Defensive Mindset

Feature photo by Kevin Leclaire –

Mindset is the most critical part of defense. A lot of players approach defense with a reactionary attitude, and I think it is essential to approach defense with the idea that you are in control.  It is your job to control the offense, determining –largely through body positioning— where your offensive player is and isn’t allowed to cut, and then challenging that cut when she eventually takes what you allow her to have.

I have played cornerback on a professional women’s football team for the last five years and it has made my ultimate defense, particularly physical defensive play, so much stronger.  In football it is essential to be much closer to your offensive player than you have to be in ultimate because the ball travels so much faster than a disc, and therefore your footwork has to be both faster and cleaner. Wide receiver defense is all about taking away options with your body, disrupting timing, and driving/closing to the ball, all of which translate to ultimate.

It is essential to train speed and explosion coming out of your break, which is the transition from moving in one direction to another.  This is easy to train on your own simply by backpedaling 5 yards, breaking straight forward, backpedaling 5 yards, and breaking forward 45 degrees in both directions.  This is also a great time to practice proper body mechanics while backpedaling; most people are too upright and have their shoulders too far back.
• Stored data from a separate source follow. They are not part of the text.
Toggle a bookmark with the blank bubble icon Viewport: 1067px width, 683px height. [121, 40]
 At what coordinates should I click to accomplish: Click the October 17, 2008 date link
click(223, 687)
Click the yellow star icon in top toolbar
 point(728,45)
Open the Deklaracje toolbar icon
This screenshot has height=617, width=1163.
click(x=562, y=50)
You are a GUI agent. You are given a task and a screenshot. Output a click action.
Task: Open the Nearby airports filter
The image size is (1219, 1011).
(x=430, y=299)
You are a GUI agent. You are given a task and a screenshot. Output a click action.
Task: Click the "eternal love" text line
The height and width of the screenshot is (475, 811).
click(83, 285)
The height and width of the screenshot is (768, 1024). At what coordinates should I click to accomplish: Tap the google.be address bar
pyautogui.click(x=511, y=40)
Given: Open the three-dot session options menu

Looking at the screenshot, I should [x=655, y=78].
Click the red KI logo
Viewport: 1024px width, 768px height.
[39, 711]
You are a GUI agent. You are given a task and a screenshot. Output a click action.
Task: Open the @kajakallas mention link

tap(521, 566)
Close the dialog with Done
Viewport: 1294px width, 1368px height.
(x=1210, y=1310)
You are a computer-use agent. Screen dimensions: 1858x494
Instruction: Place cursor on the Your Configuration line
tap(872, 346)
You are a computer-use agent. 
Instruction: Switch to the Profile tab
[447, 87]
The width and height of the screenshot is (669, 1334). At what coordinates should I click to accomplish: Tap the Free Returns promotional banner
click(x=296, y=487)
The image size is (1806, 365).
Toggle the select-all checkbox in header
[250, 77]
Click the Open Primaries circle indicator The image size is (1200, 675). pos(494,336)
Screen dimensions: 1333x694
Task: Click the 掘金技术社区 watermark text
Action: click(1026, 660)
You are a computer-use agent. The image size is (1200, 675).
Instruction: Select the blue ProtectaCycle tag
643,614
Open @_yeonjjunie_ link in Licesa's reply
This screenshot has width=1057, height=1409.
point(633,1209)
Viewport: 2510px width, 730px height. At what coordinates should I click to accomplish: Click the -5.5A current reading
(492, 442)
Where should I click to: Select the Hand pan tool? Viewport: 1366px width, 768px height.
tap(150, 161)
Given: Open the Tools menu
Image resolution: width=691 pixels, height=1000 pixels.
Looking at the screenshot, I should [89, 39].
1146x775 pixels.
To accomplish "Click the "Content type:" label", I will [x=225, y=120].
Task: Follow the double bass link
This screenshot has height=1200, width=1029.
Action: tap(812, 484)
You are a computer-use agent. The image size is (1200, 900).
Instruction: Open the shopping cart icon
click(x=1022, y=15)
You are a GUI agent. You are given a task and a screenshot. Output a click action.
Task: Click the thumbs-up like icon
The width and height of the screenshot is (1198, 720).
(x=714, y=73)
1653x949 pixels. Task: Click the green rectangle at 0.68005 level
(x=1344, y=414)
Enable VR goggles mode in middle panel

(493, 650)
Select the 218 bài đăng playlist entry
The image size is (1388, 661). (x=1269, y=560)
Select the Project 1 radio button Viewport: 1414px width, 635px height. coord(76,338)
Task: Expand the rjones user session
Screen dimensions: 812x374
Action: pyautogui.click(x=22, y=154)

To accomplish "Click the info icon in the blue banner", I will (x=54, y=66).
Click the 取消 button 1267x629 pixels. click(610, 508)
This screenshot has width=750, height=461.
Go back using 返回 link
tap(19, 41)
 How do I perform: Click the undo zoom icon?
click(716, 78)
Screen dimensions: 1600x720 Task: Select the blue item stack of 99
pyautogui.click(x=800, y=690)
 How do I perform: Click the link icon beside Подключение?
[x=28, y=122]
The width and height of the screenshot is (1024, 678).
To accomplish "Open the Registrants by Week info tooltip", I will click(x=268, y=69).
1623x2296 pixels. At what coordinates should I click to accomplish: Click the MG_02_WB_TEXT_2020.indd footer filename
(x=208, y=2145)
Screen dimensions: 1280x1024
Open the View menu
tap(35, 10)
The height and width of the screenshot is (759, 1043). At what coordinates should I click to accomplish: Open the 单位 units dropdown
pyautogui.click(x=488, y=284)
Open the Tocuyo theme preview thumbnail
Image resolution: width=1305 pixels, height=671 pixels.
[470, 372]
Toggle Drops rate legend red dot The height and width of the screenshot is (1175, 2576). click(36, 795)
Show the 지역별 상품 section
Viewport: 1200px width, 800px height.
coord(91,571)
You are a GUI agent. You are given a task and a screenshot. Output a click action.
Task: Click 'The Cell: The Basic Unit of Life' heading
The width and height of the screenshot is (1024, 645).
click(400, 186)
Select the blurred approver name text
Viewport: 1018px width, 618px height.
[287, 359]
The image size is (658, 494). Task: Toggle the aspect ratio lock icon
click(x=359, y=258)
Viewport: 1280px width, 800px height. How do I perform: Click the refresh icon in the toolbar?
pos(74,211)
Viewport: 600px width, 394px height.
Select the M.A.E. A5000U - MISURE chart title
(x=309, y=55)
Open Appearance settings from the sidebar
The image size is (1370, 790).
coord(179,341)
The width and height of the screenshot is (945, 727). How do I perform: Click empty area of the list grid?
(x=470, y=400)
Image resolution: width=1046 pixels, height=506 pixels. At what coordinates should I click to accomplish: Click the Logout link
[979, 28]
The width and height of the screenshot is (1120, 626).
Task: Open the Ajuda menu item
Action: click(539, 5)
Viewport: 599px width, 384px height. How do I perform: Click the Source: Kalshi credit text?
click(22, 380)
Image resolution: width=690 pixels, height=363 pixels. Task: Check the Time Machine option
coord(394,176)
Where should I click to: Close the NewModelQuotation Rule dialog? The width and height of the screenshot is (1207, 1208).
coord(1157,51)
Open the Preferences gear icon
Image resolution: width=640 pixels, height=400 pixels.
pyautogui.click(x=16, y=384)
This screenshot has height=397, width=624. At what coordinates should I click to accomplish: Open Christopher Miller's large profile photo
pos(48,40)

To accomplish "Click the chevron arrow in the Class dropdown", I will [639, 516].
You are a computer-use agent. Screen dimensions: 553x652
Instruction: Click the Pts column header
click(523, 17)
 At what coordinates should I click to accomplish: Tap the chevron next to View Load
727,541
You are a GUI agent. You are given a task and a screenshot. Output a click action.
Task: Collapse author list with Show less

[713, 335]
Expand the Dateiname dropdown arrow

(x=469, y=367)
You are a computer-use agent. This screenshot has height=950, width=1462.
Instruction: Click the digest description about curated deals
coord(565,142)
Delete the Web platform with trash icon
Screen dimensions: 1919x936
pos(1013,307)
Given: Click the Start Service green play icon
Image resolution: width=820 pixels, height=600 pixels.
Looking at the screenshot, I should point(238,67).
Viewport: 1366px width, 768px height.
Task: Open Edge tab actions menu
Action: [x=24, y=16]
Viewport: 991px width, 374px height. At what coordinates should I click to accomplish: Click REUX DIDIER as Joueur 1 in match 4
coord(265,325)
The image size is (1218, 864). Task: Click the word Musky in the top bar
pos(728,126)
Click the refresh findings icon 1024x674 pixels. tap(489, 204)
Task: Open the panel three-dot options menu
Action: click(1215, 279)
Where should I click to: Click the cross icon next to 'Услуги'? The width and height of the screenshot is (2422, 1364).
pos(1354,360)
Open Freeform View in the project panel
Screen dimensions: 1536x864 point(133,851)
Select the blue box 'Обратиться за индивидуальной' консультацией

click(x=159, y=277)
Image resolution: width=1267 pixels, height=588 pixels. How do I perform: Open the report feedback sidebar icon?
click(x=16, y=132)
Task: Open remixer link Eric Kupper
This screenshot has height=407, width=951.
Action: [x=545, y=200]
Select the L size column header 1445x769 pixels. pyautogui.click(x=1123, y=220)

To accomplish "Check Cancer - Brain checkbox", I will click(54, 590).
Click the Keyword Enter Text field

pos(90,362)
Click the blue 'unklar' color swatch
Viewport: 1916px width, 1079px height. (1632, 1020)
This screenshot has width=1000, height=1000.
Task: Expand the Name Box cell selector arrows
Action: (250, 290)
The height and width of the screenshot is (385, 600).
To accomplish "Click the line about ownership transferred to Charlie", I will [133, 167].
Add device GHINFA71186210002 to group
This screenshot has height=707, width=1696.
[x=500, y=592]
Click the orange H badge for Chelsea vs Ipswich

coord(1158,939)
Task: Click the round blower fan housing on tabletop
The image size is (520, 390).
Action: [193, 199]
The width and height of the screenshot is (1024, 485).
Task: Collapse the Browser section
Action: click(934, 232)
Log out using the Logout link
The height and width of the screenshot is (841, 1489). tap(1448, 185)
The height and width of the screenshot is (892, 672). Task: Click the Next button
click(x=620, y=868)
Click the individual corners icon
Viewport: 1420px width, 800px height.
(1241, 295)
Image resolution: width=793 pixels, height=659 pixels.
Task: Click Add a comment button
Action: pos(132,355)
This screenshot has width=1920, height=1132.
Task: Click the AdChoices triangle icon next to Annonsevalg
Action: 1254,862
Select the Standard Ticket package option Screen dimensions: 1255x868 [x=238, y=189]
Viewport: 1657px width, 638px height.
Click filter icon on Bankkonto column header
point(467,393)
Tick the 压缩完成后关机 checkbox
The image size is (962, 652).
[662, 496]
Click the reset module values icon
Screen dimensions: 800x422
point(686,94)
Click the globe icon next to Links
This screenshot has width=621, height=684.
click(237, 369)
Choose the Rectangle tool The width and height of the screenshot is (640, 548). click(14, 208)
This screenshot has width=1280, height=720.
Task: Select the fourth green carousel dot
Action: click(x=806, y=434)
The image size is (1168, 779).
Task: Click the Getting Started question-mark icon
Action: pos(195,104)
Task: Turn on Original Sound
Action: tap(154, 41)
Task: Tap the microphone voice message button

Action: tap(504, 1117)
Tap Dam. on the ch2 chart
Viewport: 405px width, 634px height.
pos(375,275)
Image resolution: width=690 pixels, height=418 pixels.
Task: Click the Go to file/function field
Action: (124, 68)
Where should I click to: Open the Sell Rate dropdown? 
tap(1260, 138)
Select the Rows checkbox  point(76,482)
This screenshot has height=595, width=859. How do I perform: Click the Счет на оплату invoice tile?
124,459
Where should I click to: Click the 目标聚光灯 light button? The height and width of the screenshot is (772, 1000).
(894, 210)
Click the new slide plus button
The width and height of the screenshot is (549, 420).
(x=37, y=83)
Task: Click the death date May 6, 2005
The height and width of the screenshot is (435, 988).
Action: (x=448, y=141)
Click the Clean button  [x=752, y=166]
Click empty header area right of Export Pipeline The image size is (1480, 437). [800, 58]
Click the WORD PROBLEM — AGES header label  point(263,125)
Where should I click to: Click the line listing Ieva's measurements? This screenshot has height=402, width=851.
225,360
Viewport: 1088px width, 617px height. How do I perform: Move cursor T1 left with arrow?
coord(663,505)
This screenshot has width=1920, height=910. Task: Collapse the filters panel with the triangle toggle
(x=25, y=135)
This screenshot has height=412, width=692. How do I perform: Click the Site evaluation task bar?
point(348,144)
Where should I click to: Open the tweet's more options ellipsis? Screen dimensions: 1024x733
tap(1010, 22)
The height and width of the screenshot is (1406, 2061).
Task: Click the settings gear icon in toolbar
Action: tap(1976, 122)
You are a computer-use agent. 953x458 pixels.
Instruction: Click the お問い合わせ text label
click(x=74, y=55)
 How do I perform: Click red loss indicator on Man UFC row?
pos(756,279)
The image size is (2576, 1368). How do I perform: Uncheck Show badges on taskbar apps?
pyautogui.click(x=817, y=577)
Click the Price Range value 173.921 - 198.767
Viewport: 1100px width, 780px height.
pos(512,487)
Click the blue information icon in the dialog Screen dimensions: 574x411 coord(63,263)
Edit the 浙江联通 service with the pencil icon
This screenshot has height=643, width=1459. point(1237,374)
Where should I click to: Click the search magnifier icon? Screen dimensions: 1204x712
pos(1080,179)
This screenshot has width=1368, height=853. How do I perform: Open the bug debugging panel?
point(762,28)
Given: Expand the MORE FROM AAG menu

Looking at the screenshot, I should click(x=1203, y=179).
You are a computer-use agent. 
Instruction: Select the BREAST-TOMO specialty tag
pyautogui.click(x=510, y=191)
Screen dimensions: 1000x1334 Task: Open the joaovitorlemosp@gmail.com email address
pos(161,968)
While training a fast break, it is very helpful to touch the ground with both hands to force yourself into proper body mechanics.  If you are not solo, you can break on a audible or visual cue instead of at a certain distance which is helpful for working on reaction time.  For extra fun, add a quick short throw that you can attack.

Physical defense isn’t necessary, but it is a very effective tool to have in your box.  It is most effective for me, but I also think it’s valuable to be unpredictable.  Give your player a few points of in their shorts, contact defense, and then, when they’re expecting one thing give them something else. It’s all about disrupting their flow. Even just getting the offensive player’s mind on you or disrupting their timing can be enough to have done your job.